## Exercise prompt
Copy out every one of the following rows without changing anything.

Items from a dataset:

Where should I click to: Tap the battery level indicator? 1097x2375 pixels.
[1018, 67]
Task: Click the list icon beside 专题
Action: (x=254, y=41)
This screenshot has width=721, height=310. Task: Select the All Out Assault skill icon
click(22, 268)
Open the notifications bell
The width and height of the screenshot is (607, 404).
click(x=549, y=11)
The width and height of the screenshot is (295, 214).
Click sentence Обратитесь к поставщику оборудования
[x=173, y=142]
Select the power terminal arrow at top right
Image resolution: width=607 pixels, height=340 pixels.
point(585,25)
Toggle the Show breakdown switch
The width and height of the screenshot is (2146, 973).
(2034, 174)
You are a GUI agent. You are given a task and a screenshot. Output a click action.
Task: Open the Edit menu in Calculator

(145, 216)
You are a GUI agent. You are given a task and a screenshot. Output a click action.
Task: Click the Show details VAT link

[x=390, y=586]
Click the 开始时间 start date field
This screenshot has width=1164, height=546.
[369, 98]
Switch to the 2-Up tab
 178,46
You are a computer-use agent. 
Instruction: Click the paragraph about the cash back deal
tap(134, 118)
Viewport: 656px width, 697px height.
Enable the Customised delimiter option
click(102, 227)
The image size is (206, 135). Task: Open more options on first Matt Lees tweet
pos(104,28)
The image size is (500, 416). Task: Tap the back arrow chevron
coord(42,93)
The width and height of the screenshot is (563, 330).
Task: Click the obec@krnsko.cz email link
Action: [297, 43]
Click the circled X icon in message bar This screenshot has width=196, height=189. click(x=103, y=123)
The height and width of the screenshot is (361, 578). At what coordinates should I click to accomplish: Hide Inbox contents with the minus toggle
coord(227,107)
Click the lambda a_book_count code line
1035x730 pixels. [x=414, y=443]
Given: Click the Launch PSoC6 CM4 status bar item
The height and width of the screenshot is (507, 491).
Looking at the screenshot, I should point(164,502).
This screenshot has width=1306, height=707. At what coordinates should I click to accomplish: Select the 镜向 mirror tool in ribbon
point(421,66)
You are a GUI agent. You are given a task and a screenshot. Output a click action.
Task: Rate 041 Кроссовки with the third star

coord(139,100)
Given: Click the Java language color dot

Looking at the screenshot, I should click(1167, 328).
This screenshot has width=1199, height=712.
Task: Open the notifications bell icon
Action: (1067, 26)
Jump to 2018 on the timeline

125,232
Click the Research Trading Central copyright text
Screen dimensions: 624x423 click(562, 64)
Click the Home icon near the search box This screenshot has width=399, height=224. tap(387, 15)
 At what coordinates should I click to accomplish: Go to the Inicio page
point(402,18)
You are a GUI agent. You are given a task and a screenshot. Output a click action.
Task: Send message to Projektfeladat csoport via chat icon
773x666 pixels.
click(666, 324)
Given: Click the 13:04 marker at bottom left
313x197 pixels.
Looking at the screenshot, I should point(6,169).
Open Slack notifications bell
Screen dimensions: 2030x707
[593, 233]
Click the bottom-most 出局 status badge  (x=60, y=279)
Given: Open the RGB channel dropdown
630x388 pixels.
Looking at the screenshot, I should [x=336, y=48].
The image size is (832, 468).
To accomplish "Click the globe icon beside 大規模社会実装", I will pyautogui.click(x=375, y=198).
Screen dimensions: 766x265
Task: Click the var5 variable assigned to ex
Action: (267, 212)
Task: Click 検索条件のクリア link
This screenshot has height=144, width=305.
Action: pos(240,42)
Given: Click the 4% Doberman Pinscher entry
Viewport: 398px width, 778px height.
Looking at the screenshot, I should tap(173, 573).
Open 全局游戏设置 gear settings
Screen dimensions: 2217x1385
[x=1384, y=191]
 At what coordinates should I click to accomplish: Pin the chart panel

## Worked solution
Where should I click to: Tap the battery level indicator? 1097x2375 pixels.
[1018, 67]
Task: Click the list icon beside 专题
Action: (x=254, y=41)
This screenshot has width=721, height=310. Task: Select the All Out Assault skill icon
click(22, 268)
Open the notifications bell
The width and height of the screenshot is (607, 404).
click(x=549, y=11)
The width and height of the screenshot is (295, 214).
Click sentence Обратитесь к поставщику оборудования
[x=173, y=142]
Select the power terminal arrow at top right
Image resolution: width=607 pixels, height=340 pixels.
point(585,25)
Toggle the Show breakdown switch
The width and height of the screenshot is (2146, 973).
(2034, 174)
You are a GUI agent. You are given a task and a screenshot. Output a click action.
Task: Open the Edit menu in Calculator

(145, 216)
You are a GUI agent. You are given a task and a screenshot. Output a click action.
Task: Click the Show details VAT link

[x=390, y=586]
Click the 开始时间 start date field
This screenshot has width=1164, height=546.
[369, 98]
Switch to the 2-Up tab
 178,46
You are a computer-use agent. 
Instruction: Click the paragraph about the cash back deal
tap(134, 118)
Viewport: 656px width, 697px height.
Enable the Customised delimiter option
click(102, 227)
The image size is (206, 135). Task: Open more options on first Matt Lees tweet
pos(104,28)
The image size is (500, 416). Task: Tap the back arrow chevron
coord(42,93)
The width and height of the screenshot is (563, 330).
Task: Click the obec@krnsko.cz email link
Action: [297, 43]
Click the circled X icon in message bar This screenshot has width=196, height=189. click(x=103, y=123)
The height and width of the screenshot is (361, 578). At what coordinates should I click to accomplish: Hide Inbox contents with the minus toggle
coord(227,107)
Click the lambda a_book_count code line
1035x730 pixels. [x=414, y=443]
Given: Click the Launch PSoC6 CM4 status bar item
The height and width of the screenshot is (507, 491).
Looking at the screenshot, I should point(164,502).
This screenshot has width=1306, height=707. At what coordinates should I click to accomplish: Select the 镜向 mirror tool in ribbon
point(421,66)
You are a GUI agent. You are given a task and a screenshot. Output a click action.
Task: Rate 041 Кроссовки with the third star

coord(139,100)
Given: Click the Java language color dot

Looking at the screenshot, I should click(1167, 328).
This screenshot has width=1199, height=712.
Task: Open the notifications bell icon
Action: (1067, 26)
Jump to 2018 on the timeline

125,232
Click the Research Trading Central copyright text
Screen dimensions: 624x423 click(562, 64)
Click the Home icon near the search box This screenshot has width=399, height=224. tap(387, 15)
 At what coordinates should I click to accomplish: Go to the Inicio page
point(402,18)
You are a GUI agent. You are given a task and a screenshot. Output a click action.
Task: Send message to Projektfeladat csoport via chat icon
773x666 pixels.
click(666, 324)
Given: Click the 13:04 marker at bottom left
313x197 pixels.
Looking at the screenshot, I should point(6,169).
Open Slack notifications bell
Screen dimensions: 2030x707
[593, 233]
Click the bottom-most 出局 status badge  (x=60, y=279)
Given: Open the RGB channel dropdown
630x388 pixels.
Looking at the screenshot, I should [x=336, y=48].
The image size is (832, 468).
To accomplish "Click the globe icon beside 大規模社会実装", I will pyautogui.click(x=375, y=198).
Screen dimensions: 766x265
Task: Click the var5 variable assigned to ex
Action: (267, 212)
Task: Click 検索条件のクリア link
This screenshot has height=144, width=305.
Action: pos(240,42)
Given: Click the 4% Doberman Pinscher entry
Viewport: 398px width, 778px height.
Looking at the screenshot, I should tap(173, 573).
Open 全局游戏设置 gear settings
Screen dimensions: 2217x1385
[x=1384, y=191]
 At what coordinates should I click to accomplish: Pin the chart panel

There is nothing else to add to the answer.